Seira-san mulai dengan perlahan. “Semuanya berawal dari pertengkaran bodoh. Minato menyebarkan rumor buruk, tapi itu bukan masalah besar. Haruna benar-benar bereaksi berlebihan terhadapnya.”
“Apa rumornya?” tanyaku.
“Sesuatu yang bodoh. Tidak masalah. Tapi Haruna mulai mengabaikan Minato, dan aku tidak mengerti kenapa. Aku menyuruhnya untuk berhenti bertingkah seperti anak kecil, tapi dia tidak mau mendengarkanku.”
Baik Kaho-chan maupun aku tidak mengatakan sepatah kata pun saat mendengarkan cerita Seira-san.
“Kemudian Minato mulai ikut tersulut emosi.

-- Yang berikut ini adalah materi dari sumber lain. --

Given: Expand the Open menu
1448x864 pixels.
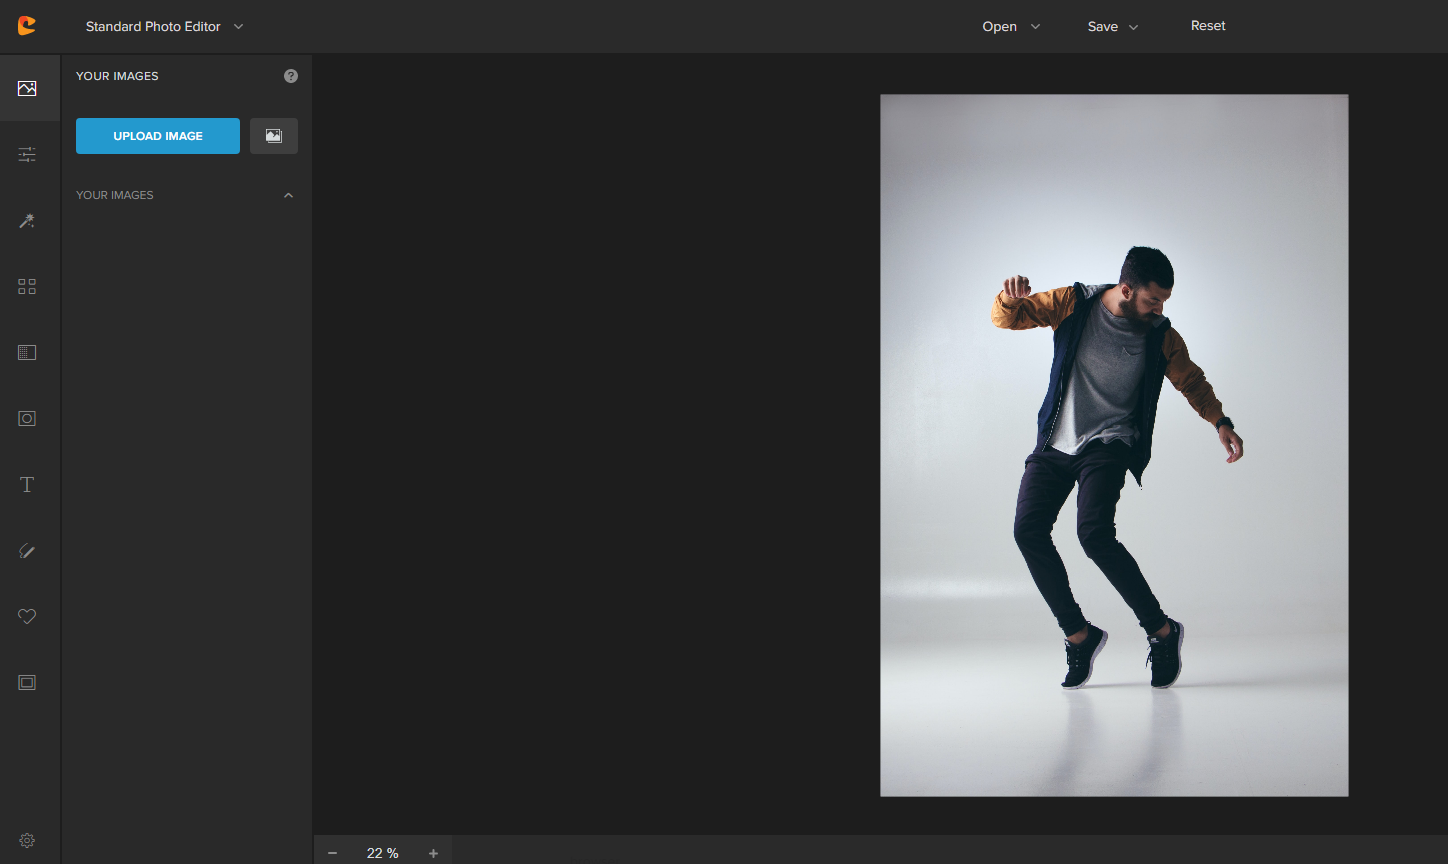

Siapa pun pasti akan begitu, kan? Dia tidak tahu mengapa temannya bersikap dingin padanya. Keadaan menjadi sangat menegangkan.”
Seira-san mengepalkan tangannya erat-erat di atas meja.
“Lalu mereka bertarung lagi, pertarungan besar. Minato menyerbu Haruna, dan…”
Seira-san menggertakkan giginya dan mengambil risiko terakhir.
“Haruna meninju Minato.”
Mataku terbelalak kaget. “Tunggu. Dia memukulnya ?!”
Saya mengerti apa arti setiap kata secara terpisah, tetapi tidak ada yang masuk akal jika digabungkan. Adik perempuan saya memukul temannya? Saya membayangkan adik perempuan saya tertawa di kamar mandi, dan saya tidak dapat menghubungkan gadis yang sama dengan gadis dalam cerita Seira-san.
Seira-san menepuk meja seolah tak sanggup menahannya lagi. “Ya! Dia meninju Minato tepat di wajahnya.”
Aku tersentak tanpa sadar.
“Tidakkah menurutmu itu mengerikan?” Seira -san melanjutkan. “Dia meninggalkan memar ! Lihat, aku seorang cosplayer, jadi aku tahu betapa pentingnya bagi seorang gadis untuk merawat wajahnya!”
Jantungku berdebar kencang sekali.
“Aku tidak peduli apa pun alasannya,” teriak Seira-san. “Apa yang dia lakukan tidak bisa dimaafkan!”
Aku merasa sangat pusing, seakan-akan aku juga kena tinju. Haruna memukul wajah temannya? Teman yang sama yang datang ke rumah kami saat liburan musim panas? Dulu, dia, Haruna, dan Seira-san terlihat sangat ramah. Penampilan bisa menipu, tapi seperti… Apa-apaan ini?
Aku menunduk menatap pangkuanku. Di sampingku, kudengar Kaho-chan berkata, “Rena-chin?” dengan nada khawatir. Kaho-chan telah menyiapkan seluruh kesempatan ini untukku, tetapi aku sama sekali tidak bisa menanggapinya.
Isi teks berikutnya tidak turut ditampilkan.